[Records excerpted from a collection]
━━━━━━━━━━

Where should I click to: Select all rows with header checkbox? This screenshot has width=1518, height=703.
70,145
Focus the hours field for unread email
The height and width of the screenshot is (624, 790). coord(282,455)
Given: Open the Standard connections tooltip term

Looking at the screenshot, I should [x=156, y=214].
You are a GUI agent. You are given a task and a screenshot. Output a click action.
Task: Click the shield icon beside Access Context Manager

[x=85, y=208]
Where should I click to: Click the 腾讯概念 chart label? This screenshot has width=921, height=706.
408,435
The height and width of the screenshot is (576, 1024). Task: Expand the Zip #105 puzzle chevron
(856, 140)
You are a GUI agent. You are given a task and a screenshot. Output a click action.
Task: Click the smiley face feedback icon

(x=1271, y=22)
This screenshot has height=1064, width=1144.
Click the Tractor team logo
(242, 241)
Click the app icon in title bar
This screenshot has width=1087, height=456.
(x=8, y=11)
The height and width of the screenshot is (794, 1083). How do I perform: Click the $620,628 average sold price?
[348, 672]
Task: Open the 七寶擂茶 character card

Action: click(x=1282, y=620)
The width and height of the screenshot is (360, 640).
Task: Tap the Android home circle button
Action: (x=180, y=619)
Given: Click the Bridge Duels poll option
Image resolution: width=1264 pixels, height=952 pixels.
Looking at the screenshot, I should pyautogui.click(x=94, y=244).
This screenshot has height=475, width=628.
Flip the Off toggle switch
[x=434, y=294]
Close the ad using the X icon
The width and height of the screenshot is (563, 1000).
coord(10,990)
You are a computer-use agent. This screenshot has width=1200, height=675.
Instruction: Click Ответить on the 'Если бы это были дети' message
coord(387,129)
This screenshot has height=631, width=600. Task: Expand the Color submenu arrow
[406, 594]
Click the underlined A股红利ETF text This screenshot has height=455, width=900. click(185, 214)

━━━━━━━━━━

The answer should be an exact copy of the lines from the one containing "Given: Open the" through the last line of the entries, both included.

Given: Open the Standard connections tooltip term

Looking at the screenshot, I should [x=156, y=214].
You are a GUI agent. You are given a task and a screenshot. Output a click action.
Task: Click the shield icon beside Access Context Manager

[x=85, y=208]
Where should I click to: Click the 腾讯概念 chart label? This screenshot has width=921, height=706.
408,435
The height and width of the screenshot is (576, 1024). Task: Expand the Zip #105 puzzle chevron
(856, 140)
You are a GUI agent. You are given a task and a screenshot. Output a click action.
Task: Click the smiley face feedback icon

(x=1271, y=22)
This screenshot has height=1064, width=1144.
Click the Tractor team logo
(242, 241)
Click the app icon in title bar
This screenshot has width=1087, height=456.
(x=8, y=11)
The height and width of the screenshot is (794, 1083). How do I perform: Click the $620,628 average sold price?
[348, 672]
Task: Open the 七寶擂茶 character card

Action: click(x=1282, y=620)
The width and height of the screenshot is (360, 640).
Task: Tap the Android home circle button
Action: (x=180, y=619)
Given: Click the Bridge Duels poll option
Image resolution: width=1264 pixels, height=952 pixels.
Looking at the screenshot, I should pyautogui.click(x=94, y=244).
This screenshot has height=475, width=628.
Flip the Off toggle switch
[x=434, y=294]
Close the ad using the X icon
The width and height of the screenshot is (563, 1000).
coord(10,990)
You are a computer-use agent. This screenshot has width=1200, height=675.
Instruction: Click Ответить on the 'Если бы это были дети' message
coord(387,129)
This screenshot has height=631, width=600. Task: Expand the Color submenu arrow
[406, 594]
Click the underlined A股红利ETF text This screenshot has height=455, width=900. click(185, 214)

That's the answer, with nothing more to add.